Explique, em uma a três frases, por que razão o texto sobre relativismo afirma que a posição de Hegel sobre as religiões está longe do relativismo céptico.

● Texto fornecido
:::::
Está hoje em voga vincular o conceito de relativismo (a verdade varia de povo a povo, classe a classe social, etnia a etnis, religião a religião, época a época, etc) ao conceito de cepticismo ( não se conhece o grau de verdade de cada perspectiva moral, sócio-cultural, etc, valem todas o mesmo).
À essência do relativismo, que se exprime, em regra, no plano ético, por um dogmatismo crítico, flexibilista, - um descritivismo, termo nebuloso que nem a Wikipédia se atreve, de momento, a definir - não pertence o cepticismo igualitário ou igualizador de todas as posições.
Assim, sustento que há um relativismo sincrónico ou diacrónico, diferencialista. Exemplo: a posição de Hegel ao sustentar que em todas as religiões, até no homem que venera o crocodilo como deus, há um certo grau de apreensão da verdade de Deus («a verdade é o Todo das diferentes perspectivas» segundo Hegel) ainda que o protestantismo seja a melhor e mais verdadeira perspectiva de apreender Deus, posição que está longe do relativismo céptico do «não se conhece o grau de verdade de cada uma, valem todas o mesmo». O relativista diferencial entende possuir o essencial ou pelo menos a parte mais importante da verdade mas concede que existe verdade moral nas posições opostas à sua (Exemplo: «Sou a favor da heterossexualidade que considero ser a forma perfeita do amor mas admito que haja amor entre homossexuais e que estes possam ser felizes»).
:::::
● Entradas fornecidas
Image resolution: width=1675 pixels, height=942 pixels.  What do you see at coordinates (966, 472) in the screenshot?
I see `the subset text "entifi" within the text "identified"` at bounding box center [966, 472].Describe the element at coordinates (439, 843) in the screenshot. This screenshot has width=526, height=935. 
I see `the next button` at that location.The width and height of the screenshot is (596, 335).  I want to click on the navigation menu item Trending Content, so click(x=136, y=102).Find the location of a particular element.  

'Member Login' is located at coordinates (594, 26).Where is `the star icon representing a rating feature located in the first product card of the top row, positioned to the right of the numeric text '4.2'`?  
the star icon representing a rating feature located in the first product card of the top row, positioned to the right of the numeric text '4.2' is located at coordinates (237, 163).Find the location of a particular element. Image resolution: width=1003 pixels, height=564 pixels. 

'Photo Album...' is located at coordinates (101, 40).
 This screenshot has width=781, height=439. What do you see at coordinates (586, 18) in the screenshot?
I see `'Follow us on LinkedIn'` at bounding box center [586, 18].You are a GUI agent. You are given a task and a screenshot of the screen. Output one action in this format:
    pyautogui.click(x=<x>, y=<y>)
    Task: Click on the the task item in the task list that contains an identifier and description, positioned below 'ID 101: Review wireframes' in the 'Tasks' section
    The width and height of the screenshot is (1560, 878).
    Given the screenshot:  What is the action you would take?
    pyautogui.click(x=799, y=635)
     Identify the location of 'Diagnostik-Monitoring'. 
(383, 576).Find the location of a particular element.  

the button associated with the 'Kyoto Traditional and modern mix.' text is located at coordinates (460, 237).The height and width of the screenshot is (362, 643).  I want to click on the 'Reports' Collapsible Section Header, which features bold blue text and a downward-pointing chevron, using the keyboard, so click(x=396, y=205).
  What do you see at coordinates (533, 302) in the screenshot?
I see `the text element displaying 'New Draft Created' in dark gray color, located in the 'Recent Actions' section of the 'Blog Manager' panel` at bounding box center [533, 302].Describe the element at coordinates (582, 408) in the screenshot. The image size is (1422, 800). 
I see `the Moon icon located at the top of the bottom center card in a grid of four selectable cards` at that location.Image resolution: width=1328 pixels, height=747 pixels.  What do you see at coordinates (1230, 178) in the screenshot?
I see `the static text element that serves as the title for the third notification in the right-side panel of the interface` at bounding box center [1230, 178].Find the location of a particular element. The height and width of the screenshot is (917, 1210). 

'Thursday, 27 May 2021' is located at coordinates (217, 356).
:::::
● Tarefa resolvida
Hegel reconhece em todas as religiões, até na do homem que venera o crocodilo como deus, um certo grau de apreensão da verdade de Deus. Ao mesmo tempo, considera o protestantismo a melhor e mais verdadeira perspectiva. Assim, não iguala todas as posições, ao contrário do relativismo céptico, para o qual não se conhece o grau de verdade de cada uma e todas valem o mesmo.